[[ Listed records open ]]

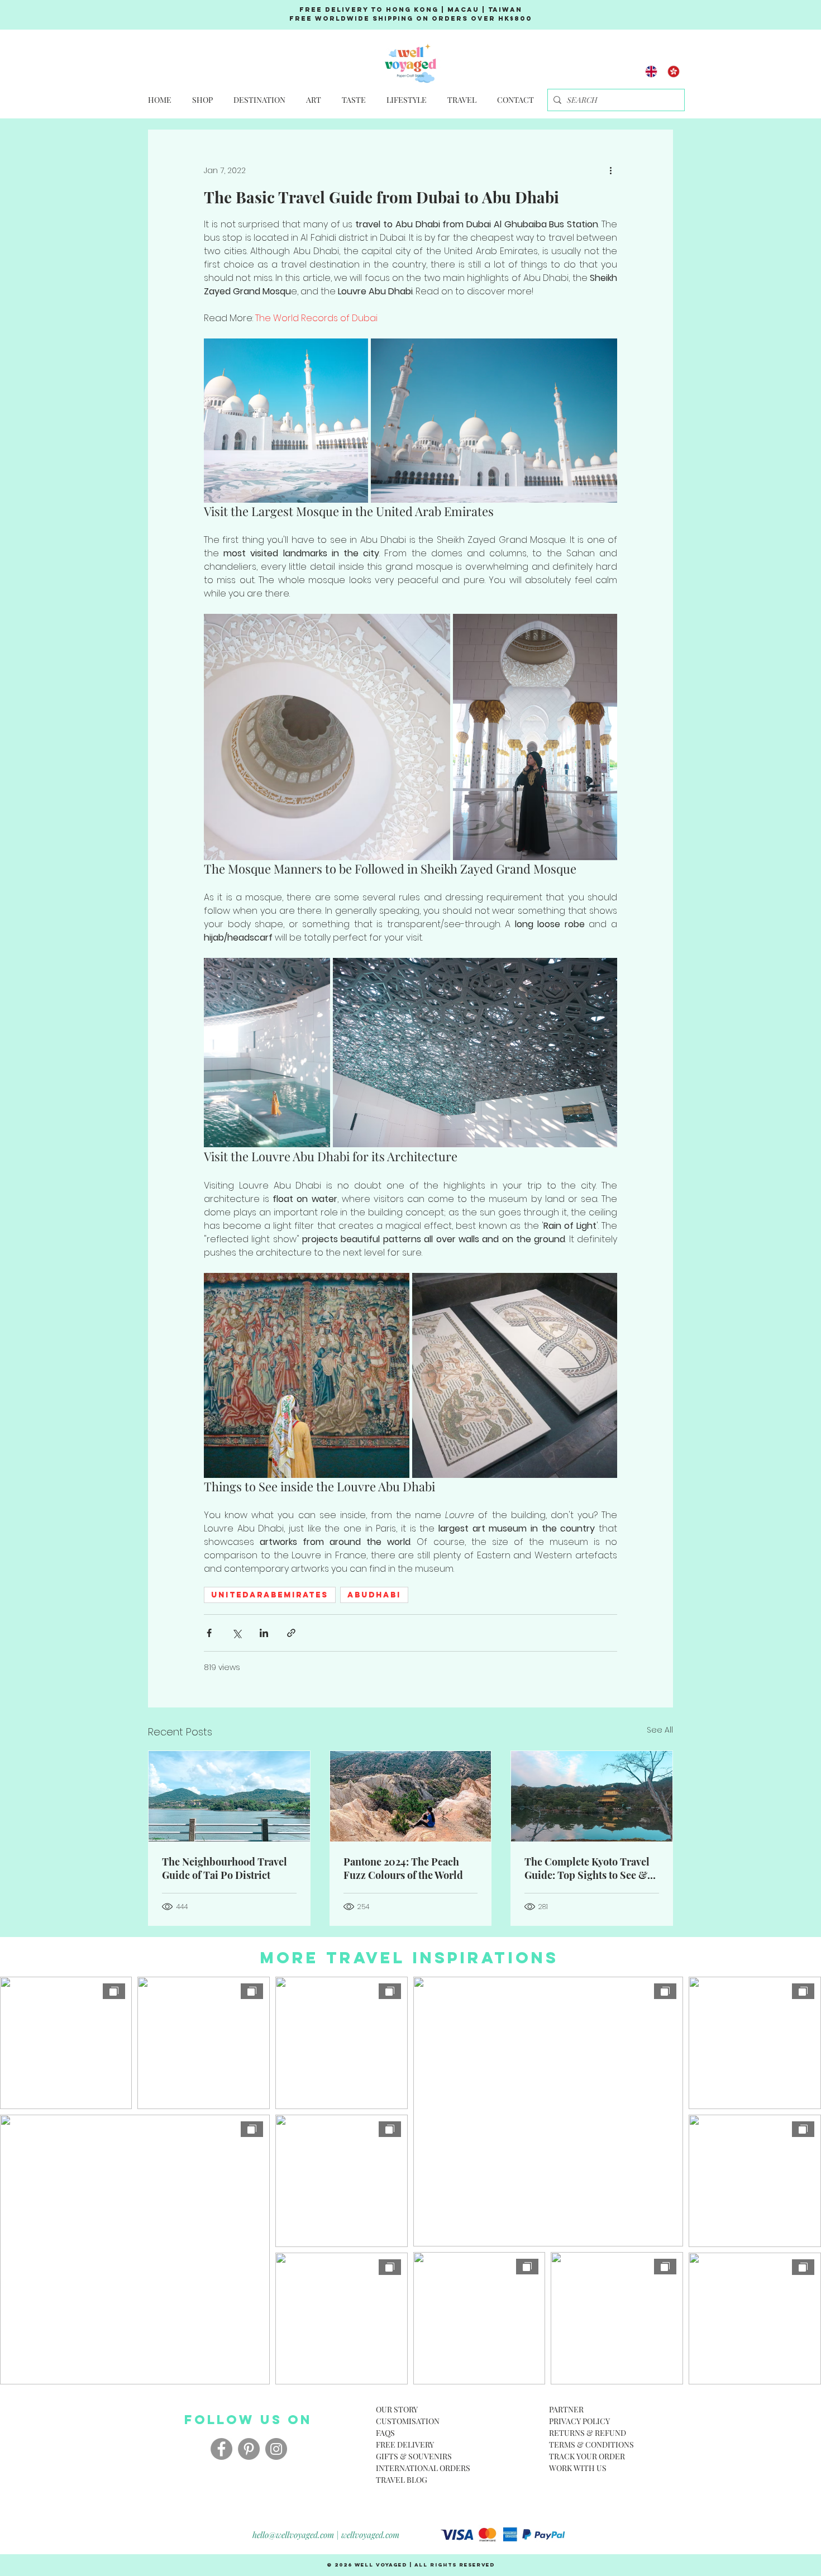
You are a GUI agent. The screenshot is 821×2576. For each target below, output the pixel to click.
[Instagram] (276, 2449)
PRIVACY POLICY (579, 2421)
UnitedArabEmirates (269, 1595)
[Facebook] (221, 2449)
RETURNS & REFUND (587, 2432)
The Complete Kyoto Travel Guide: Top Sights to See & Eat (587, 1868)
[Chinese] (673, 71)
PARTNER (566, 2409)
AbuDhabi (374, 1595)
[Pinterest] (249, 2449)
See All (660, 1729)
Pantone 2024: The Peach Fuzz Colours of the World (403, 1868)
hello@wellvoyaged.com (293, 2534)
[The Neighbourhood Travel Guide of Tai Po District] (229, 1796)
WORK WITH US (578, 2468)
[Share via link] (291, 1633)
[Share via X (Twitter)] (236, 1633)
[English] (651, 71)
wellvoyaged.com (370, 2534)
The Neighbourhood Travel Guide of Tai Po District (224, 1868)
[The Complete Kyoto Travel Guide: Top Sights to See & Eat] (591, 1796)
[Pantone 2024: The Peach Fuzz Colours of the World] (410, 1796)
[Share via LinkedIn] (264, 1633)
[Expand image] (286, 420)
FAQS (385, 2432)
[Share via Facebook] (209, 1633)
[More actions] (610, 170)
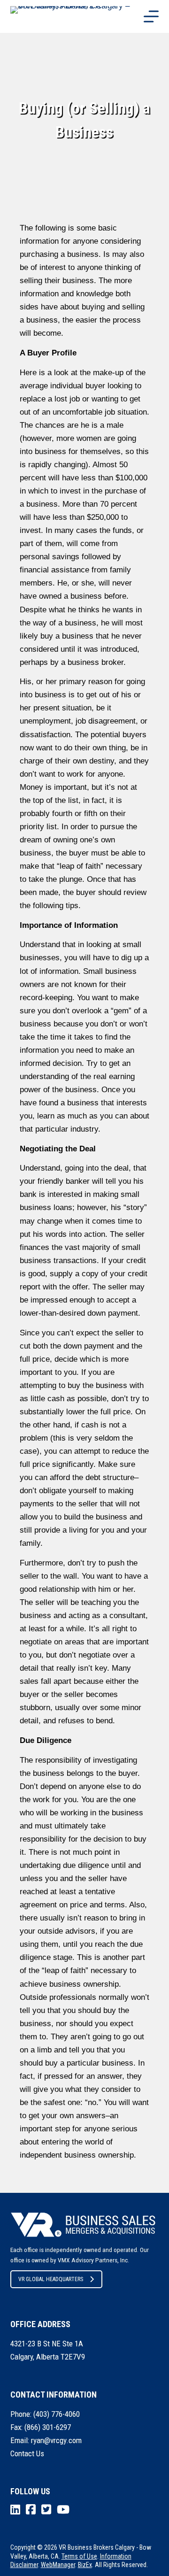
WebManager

[[ Listed records closed ]]

_Directions for this task_
Return exactly, and only, the lines above starting at the line that contains "Eat (587, 1868)" and ending at the line that contains "WORK WITH US (578, 2468)".

_Written reply_
The Complete Kyoto Travel Guide: Top Sights to See & Eat (587, 1868)
[Chinese] (673, 71)
PARTNER (566, 2409)
AbuDhabi (374, 1595)
[Pinterest] (249, 2449)
See All (660, 1729)
Pantone 2024: The Peach Fuzz Colours of the World (403, 1868)
hello@wellvoyaged.com (293, 2534)
[The Neighbourhood Travel Guide of Tai Po District] (229, 1796)
WORK WITH US (578, 2468)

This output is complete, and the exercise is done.